Die vier, drei Jungen, ein ...

Vier Jugendliche, Te Trois, Eddie, Joju und Tit, finden in den Sümpfen eine Dose mit 3 Dollar. Damit beginnt ein Abenteuer, das ihre komplette Welt auf den Kopf stellen wird.

Die vier, drei Jungen, ein Mädchen, kommen aus einem kleinen Dorf im Bayou. Harte Arbeit und wenig Freizeit gehören zu ihrem Alltag. In jedem Haushalt gibt es allerdings einen Versandhauskatalog. Dieser bietet quasi alles an, was man irgendwie gebrauchen kann.

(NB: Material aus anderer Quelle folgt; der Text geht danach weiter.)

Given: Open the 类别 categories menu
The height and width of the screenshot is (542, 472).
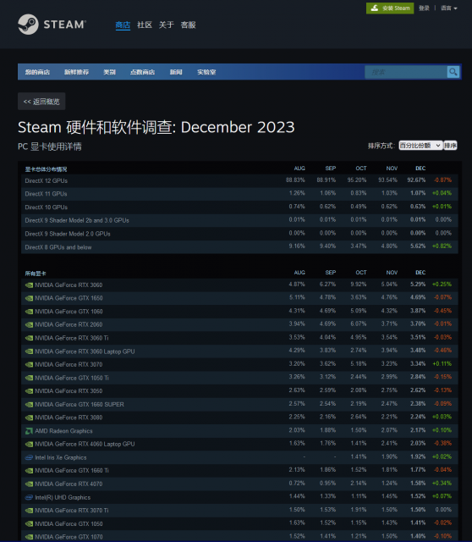Looking at the screenshot, I should coord(109,72).
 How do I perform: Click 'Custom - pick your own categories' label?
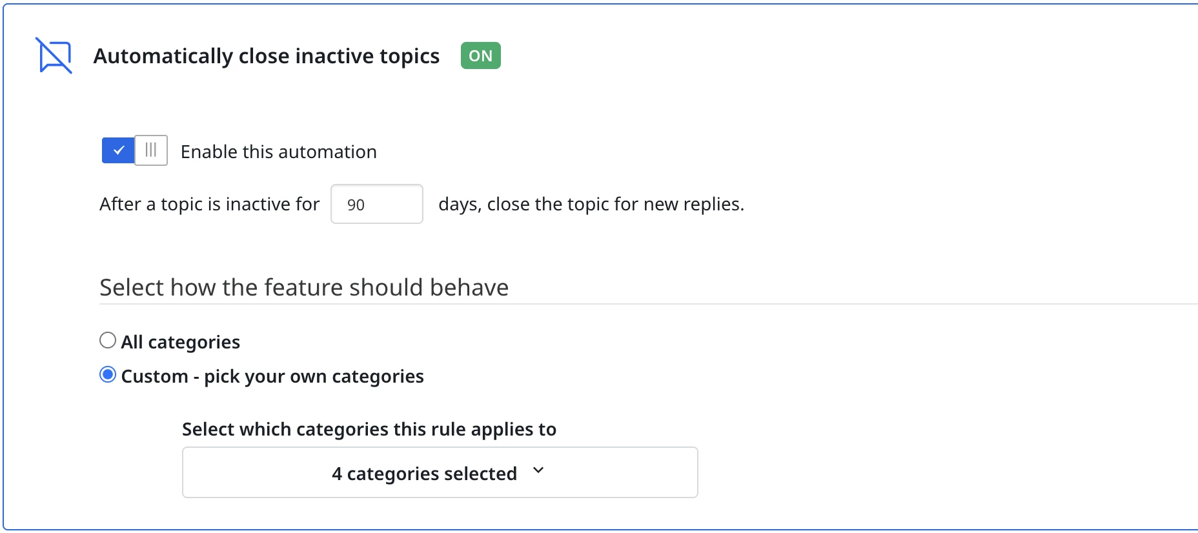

Unter anderem Laternen, Herde, Waffen, Mäntel …
Bald erfährt man in der Geschichte, dessen erster Teil von Te Trois erzählt wird, dass der Versandhauskatalog von Dawn & Walker ganz neu ist. Im Laufe der Zeit wird die komplette Geschichte der Gründung und Umsetzung deutlich. Die vier Kinder bestellen sich eine Pistole und Munition. Doch sie erhalten die Munition und eine kaputte Uhr. Kurz darauf taucht ein Mann auf, der ihnen für die beschädigte Uhr 50 Dollar bietet – unglaublich viel Geld. Doch es kommt anders, und plötzlich sind die vier unterwegs nach Chicago.
Jedes Kind bekommt einen Teil des Buches, das aus seiner Sicht erzählt wird. Zuerst Te Trois, dann Eddie, gefolgt von Julie und schließlich Tit.
Das Buch entführt einen beim Lesen in eine weite entfernte Welt. Doch die Figuren sind so grandios beschrieben, dass man sofort mit ihnen mitleidet, mitfiebert, mithofft. Das Ganze ist unglaublich spannend. Die Kinder erleben ein rasantes Abenteuer nach dem anderen. Mit Humor, Tatkraft und Cleverness lösen sie alle Probleme, vor allem aber, weil sie zusammenhalten, einander zuhören und jeder etwas zur Lösung der anstehenden Schwierigkeiten beitragen kann, selbst Tit, ein kleiner schwarzer Junge, der nur selten spricht.
Das Amerika jener Tage wird nicht nur durch die Erzählung lebendig, sondern auch durch die Seiten, auf denen Karten und vor allem Auszüge aus dem Versandhauskatalog abgebildet sind.
Die Sprache ist flüssig, Dialoge und Monologe herrschen vor. Durch die zahlreichen Informationen, die Kinder sehen zum Beispiel zum ersten Mal ein Automobil oder hören Jazz-Musik auf der Straße, entsteht ein Kaleidoskop an Informationen und atmosphärischen Details, welche die Geschichte zu einer machen, die noch lange in Erinnerung bleibt und die eigene Fantasie beschäftigt.
Eine Leseempfehlung für alle, die sich noch an Tom Sawyer erinnern, aber auch für Menschen, die gern über Reisen und Abenteuer lesen, die in vergangene Zeiten eintauchen wollen.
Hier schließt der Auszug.